Una riduzione statisticamente significativa (p <0,001) è stata osservata anche nell’acido 5-idrossiindolacetico ( principale prodotto finale del metabolismo della serotonina) alla dodicesima settimana rispetto al placebo in entrambi i bracci di trattamento. Le reazioni avverse più comuni associate all'uso di telotristat etiprate sono state nausea, dolori addominali, affaticamento e aumento della gamma-glutamil transferasi nei dati controllati con placebo dei due studi clinici di fase 3, TELESTAR e TELECAST.

Cos'è il telotristat etiprate
Telotristat etiprate è un nuovo inibitore dell’enzima triptofano idrossilasi (TPH) somministrato per via orale. Il composto è stato progettato per ridurre la produzione di serotonina nei tumori neuroendocrini attraverso l'inibizione della TPH, enzima  limitante la biosintesi della serotonina. La sindrome carcinoide si manifesta quando i tumori neuroendocrini ben differenziati secernono nel circolo sistemico grandi quantità di serotonina e di altri prodotti vasoattivi. Telotristat etiprate è stato sviluppato come terapia adiuvante  agli analoghi della somatostatina per il trattamento a lungo termine della sindrome carcinoide per migliorare il controllo dei sintomi nei pazienti adulti affetti da NET metastatici.

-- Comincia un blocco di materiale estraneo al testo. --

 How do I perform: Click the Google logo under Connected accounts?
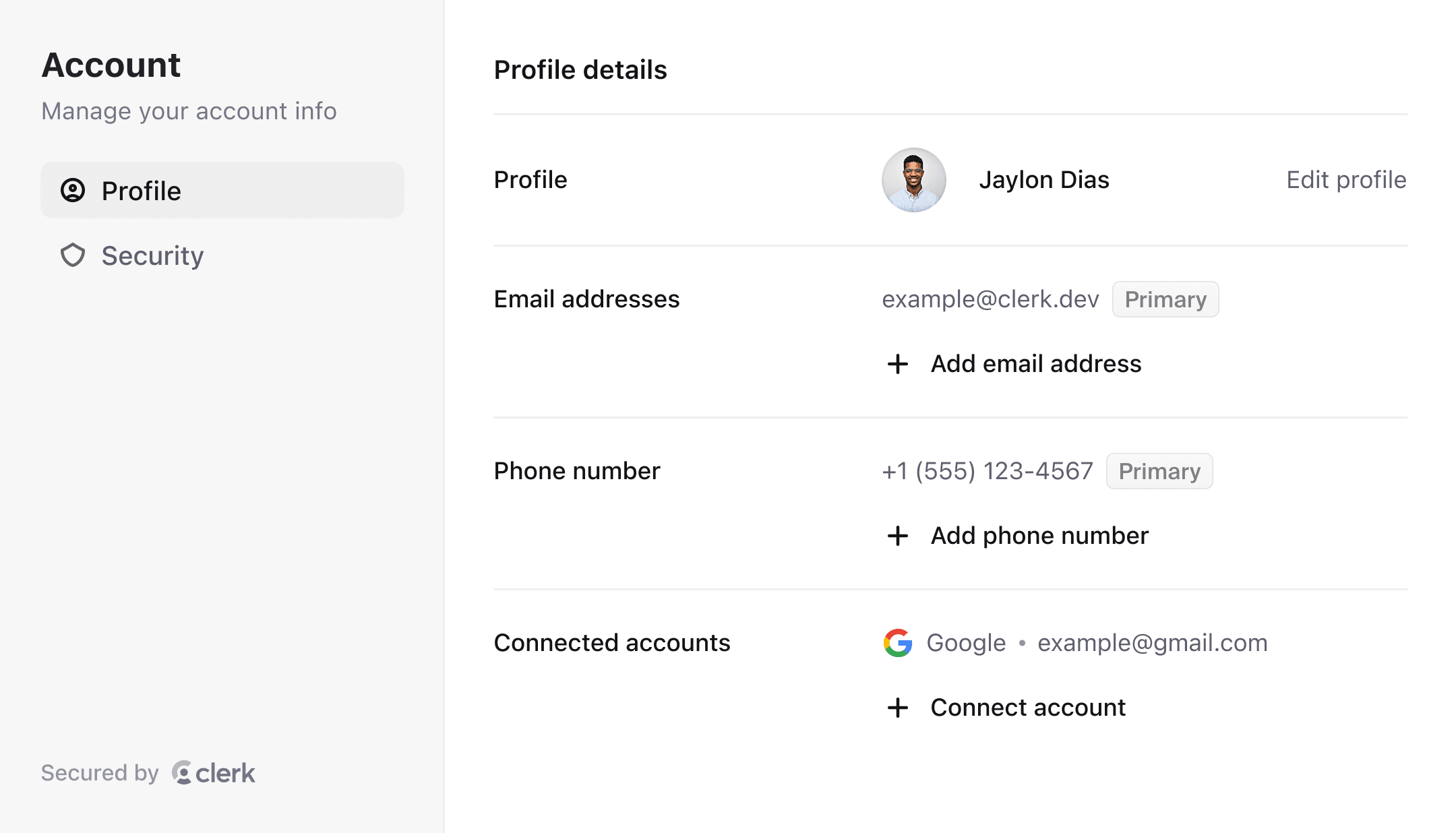(x=897, y=642)
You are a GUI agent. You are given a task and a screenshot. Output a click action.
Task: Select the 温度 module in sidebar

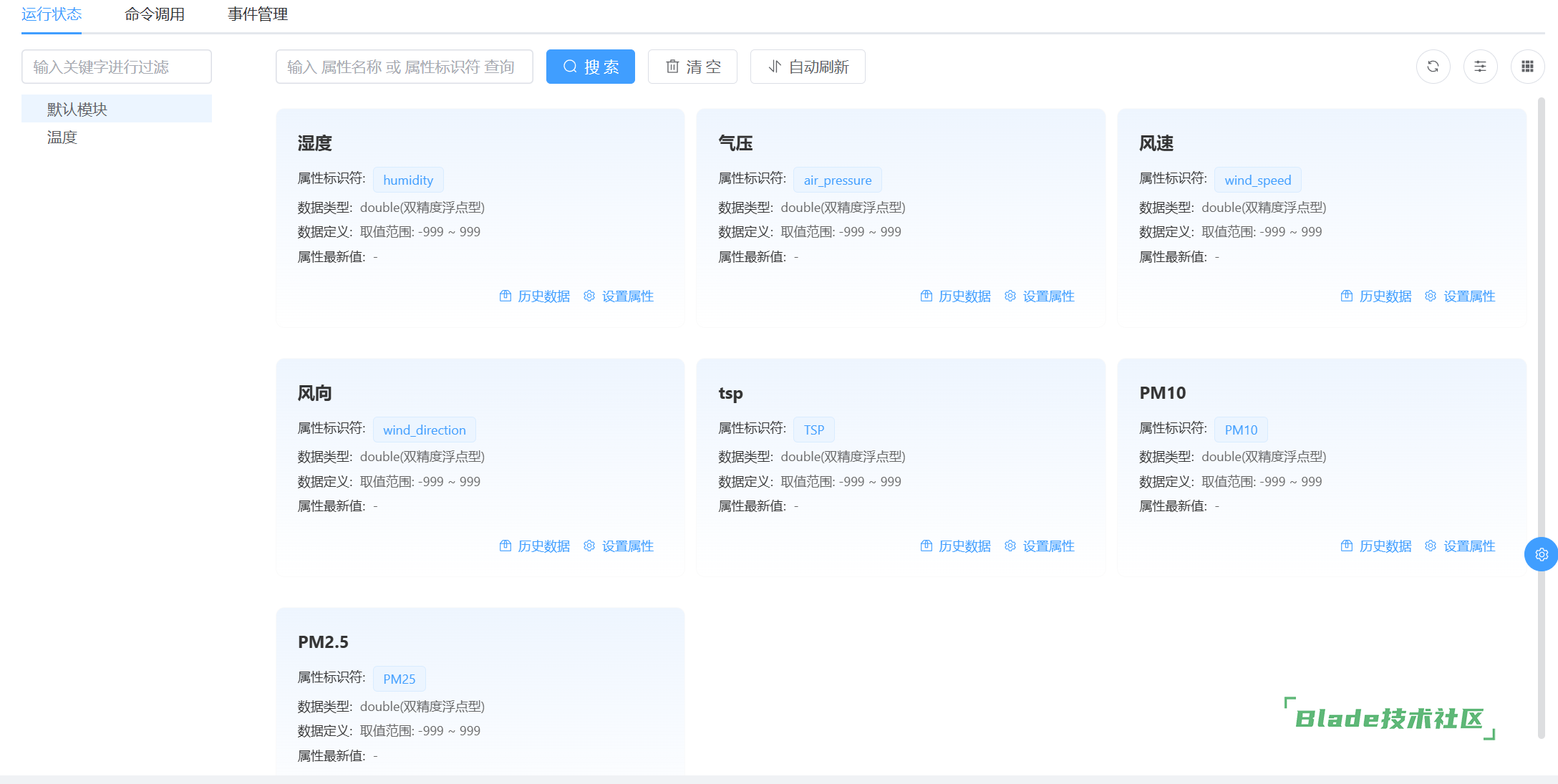(62, 137)
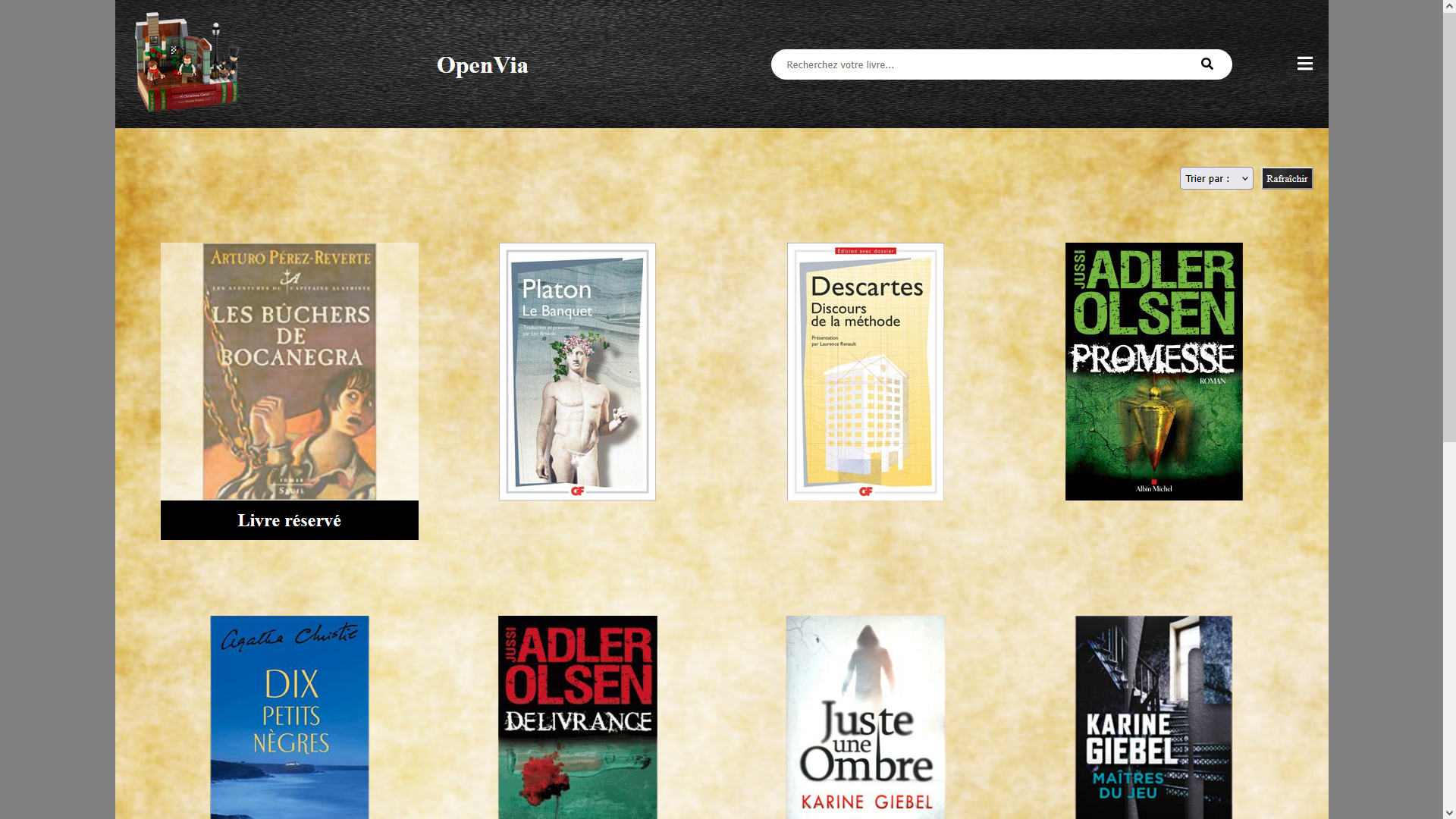The image size is (1456, 819).
Task: Select Adler Olsen Délivrance cover
Action: click(577, 717)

Cos’è la sindrome carcinoide
Il tumore neuroendocrino differenziato (NET) è un tipo di tumore relativamente raro che nasce dalle cellule del sistema neuroendocrino. La sindrome carcinoide (CS) si manifesta quando NETs ben differenziati secernono nel circolo sistemico grandi quantità di serotonina e di altri prodotti vasoattivi. Classicamente, i sintomi associati includono vampate di calore, diarrea, dispnea, dolore addominale, e nel lungo termine, cardiopatia valvolare.

Gli analoghi della somatostatina (SSA) rappresentano la terapia di elezione  in grado di  alleviare i sintomi correlati alla i CS e per il controllo  tumorale. Gli analoghi della somatostatina inibiscono il rilascio di serotonina nei NETs e pertanto rappresentano i la terapia di prima linea per la sindrome carcinoide. Tuttavia, gli analoghi possono non controllare adeguatamente i sintomi in  tutti i pazienti.

A causa della grave morbilità della sindrome carcinoide e la mancanza di concrete opzioni terapeutiche, la popolazione di pazienti con sindrome carcinoide che necessita di una ulteriore terapia, in aggiunta agli analoghi della somatostatina, è quella con il più altro livello di fabbisogno terapeutico.